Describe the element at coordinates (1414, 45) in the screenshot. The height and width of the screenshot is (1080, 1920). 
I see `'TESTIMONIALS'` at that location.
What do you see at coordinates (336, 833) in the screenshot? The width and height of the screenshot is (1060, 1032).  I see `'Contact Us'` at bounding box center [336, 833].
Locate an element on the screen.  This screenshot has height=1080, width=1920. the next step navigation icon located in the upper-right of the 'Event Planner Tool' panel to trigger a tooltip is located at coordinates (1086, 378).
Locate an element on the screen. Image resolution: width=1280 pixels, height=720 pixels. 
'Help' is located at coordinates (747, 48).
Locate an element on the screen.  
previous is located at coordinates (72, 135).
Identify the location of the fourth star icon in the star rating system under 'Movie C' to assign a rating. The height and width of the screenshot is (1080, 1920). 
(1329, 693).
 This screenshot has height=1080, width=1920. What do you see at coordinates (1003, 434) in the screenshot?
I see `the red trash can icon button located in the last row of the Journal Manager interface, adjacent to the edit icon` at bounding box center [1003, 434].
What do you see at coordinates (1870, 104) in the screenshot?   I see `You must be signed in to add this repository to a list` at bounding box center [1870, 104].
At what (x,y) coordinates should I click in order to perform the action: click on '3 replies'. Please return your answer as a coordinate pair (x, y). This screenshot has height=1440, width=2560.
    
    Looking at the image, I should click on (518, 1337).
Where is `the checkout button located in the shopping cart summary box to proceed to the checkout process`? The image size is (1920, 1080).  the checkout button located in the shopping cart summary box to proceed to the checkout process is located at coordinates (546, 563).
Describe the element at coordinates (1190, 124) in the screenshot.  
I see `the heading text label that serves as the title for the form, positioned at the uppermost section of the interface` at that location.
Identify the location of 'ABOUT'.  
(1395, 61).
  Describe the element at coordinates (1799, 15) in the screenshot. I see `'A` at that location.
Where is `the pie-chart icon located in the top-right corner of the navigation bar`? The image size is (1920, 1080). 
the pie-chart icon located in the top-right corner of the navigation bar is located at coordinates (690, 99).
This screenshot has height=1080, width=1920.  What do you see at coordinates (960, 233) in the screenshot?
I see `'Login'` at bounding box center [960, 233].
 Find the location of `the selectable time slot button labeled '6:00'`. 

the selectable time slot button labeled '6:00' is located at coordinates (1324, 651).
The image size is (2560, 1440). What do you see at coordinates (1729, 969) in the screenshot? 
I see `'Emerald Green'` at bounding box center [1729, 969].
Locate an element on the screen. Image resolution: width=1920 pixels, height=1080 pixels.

WHAT THIS TASK INVOLVES – Copy out every one of the records above, line for line and unchanged.

OUTPUT BELOW –
Describe the element at coordinates (1414, 45) in the screenshot. The height and width of the screenshot is (1080, 1920). 
I see `'TESTIMONIALS'` at that location.
What do you see at coordinates (336, 833) in the screenshot? The width and height of the screenshot is (1060, 1032).  I see `'Contact Us'` at bounding box center [336, 833].
Locate an element on the screen.  This screenshot has height=1080, width=1920. the next step navigation icon located in the upper-right of the 'Event Planner Tool' panel to trigger a tooltip is located at coordinates (1086, 378).
Locate an element on the screen. Image resolution: width=1280 pixels, height=720 pixels. 
'Help' is located at coordinates (747, 48).
Locate an element on the screen.  
previous is located at coordinates (72, 135).
Identify the location of the fourth star icon in the star rating system under 'Movie C' to assign a rating. The height and width of the screenshot is (1080, 1920). 
(1329, 693).
 This screenshot has height=1080, width=1920. What do you see at coordinates (1003, 434) in the screenshot?
I see `the red trash can icon button located in the last row of the Journal Manager interface, adjacent to the edit icon` at bounding box center [1003, 434].
What do you see at coordinates (1870, 104) in the screenshot?   I see `You must be signed in to add this repository to a list` at bounding box center [1870, 104].
At what (x,y) coordinates should I click in order to perform the action: click on '3 replies'. Please return your answer as a coordinate pair (x, y). This screenshot has height=1440, width=2560.
    
    Looking at the image, I should click on (518, 1337).
Where is `the checkout button located in the shopping cart summary box to proceed to the checkout process`? The image size is (1920, 1080).  the checkout button located in the shopping cart summary box to proceed to the checkout process is located at coordinates (546, 563).
Describe the element at coordinates (1190, 124) in the screenshot.  
I see `the heading text label that serves as the title for the form, positioned at the uppermost section of the interface` at that location.
Identify the location of 'ABOUT'.  
(1395, 61).
  Describe the element at coordinates (1799, 15) in the screenshot. I see `'A` at that location.
Where is `the pie-chart icon located in the top-right corner of the navigation bar`? The image size is (1920, 1080). 
the pie-chart icon located in the top-right corner of the navigation bar is located at coordinates (690, 99).
This screenshot has height=1080, width=1920.  What do you see at coordinates (960, 233) in the screenshot?
I see `'Login'` at bounding box center [960, 233].
 Find the location of `the selectable time slot button labeled '6:00'`. 

the selectable time slot button labeled '6:00' is located at coordinates (1324, 651).
The image size is (2560, 1440). What do you see at coordinates (1729, 969) in the screenshot? 
I see `'Emerald Green'` at bounding box center [1729, 969].
Locate an element on the screen. Image resolution: width=1920 pixels, height=1080 pixels.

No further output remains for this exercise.